_TASK DIRECTIONS_.
Transcribe, word for word and without additions, each line below from the one containing "Instruction: Click Lue" through the one containing "The width and height of the screenshot is (2188, 1350).", both ends included.

_INPUT_.

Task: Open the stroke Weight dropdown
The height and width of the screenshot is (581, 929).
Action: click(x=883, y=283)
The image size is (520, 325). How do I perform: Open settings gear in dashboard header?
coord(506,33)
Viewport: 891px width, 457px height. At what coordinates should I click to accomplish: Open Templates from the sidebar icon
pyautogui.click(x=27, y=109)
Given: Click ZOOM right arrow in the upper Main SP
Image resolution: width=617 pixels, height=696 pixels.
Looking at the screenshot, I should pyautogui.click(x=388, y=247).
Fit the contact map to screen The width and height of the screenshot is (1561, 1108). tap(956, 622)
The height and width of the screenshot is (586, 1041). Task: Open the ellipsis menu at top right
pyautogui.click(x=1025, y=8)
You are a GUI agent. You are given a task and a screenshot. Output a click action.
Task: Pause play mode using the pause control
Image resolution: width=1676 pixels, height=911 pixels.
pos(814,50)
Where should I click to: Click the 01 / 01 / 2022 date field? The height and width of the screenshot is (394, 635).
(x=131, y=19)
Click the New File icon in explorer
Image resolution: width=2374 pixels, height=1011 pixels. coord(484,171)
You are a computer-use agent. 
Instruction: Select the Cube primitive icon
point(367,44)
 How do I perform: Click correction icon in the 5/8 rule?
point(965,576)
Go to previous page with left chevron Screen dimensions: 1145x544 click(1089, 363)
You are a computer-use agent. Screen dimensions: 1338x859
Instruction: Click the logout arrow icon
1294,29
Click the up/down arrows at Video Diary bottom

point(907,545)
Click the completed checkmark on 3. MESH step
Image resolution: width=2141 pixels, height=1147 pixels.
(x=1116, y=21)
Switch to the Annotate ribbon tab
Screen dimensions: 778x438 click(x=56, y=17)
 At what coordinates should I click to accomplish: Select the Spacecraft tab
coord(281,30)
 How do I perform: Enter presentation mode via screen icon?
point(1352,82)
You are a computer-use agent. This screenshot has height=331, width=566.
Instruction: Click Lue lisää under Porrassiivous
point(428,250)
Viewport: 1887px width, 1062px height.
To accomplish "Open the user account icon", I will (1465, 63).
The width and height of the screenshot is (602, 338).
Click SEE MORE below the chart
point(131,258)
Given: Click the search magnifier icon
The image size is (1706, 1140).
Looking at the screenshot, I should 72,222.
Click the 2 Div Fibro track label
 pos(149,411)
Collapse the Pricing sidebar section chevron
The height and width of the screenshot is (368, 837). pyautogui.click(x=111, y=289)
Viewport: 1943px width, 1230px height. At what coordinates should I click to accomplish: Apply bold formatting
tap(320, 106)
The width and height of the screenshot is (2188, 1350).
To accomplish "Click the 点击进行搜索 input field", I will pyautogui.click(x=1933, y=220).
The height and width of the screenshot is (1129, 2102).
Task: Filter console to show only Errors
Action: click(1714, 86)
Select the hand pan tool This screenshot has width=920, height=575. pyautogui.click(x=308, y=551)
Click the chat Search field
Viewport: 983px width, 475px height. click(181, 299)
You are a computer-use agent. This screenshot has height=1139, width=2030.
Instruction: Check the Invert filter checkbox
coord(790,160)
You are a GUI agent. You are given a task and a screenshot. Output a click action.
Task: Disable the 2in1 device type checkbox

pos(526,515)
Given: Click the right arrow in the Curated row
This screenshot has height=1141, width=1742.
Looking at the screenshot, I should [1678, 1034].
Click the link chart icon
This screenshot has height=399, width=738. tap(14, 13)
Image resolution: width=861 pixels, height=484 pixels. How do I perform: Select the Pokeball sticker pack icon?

_SOLUTION BELOW_.
Instruction: Click Lue lisää under Porrassiivous
point(428,250)
Viewport: 1887px width, 1062px height.
To accomplish "Open the user account icon", I will (1465, 63).
The width and height of the screenshot is (602, 338).
Click SEE MORE below the chart
point(131,258)
Given: Click the search magnifier icon
The image size is (1706, 1140).
Looking at the screenshot, I should 72,222.
Click the 2 Div Fibro track label
 pos(149,411)
Collapse the Pricing sidebar section chevron
The height and width of the screenshot is (368, 837). pyautogui.click(x=111, y=289)
Viewport: 1943px width, 1230px height. At what coordinates should I click to accomplish: Apply bold formatting
tap(320, 106)
The width and height of the screenshot is (2188, 1350).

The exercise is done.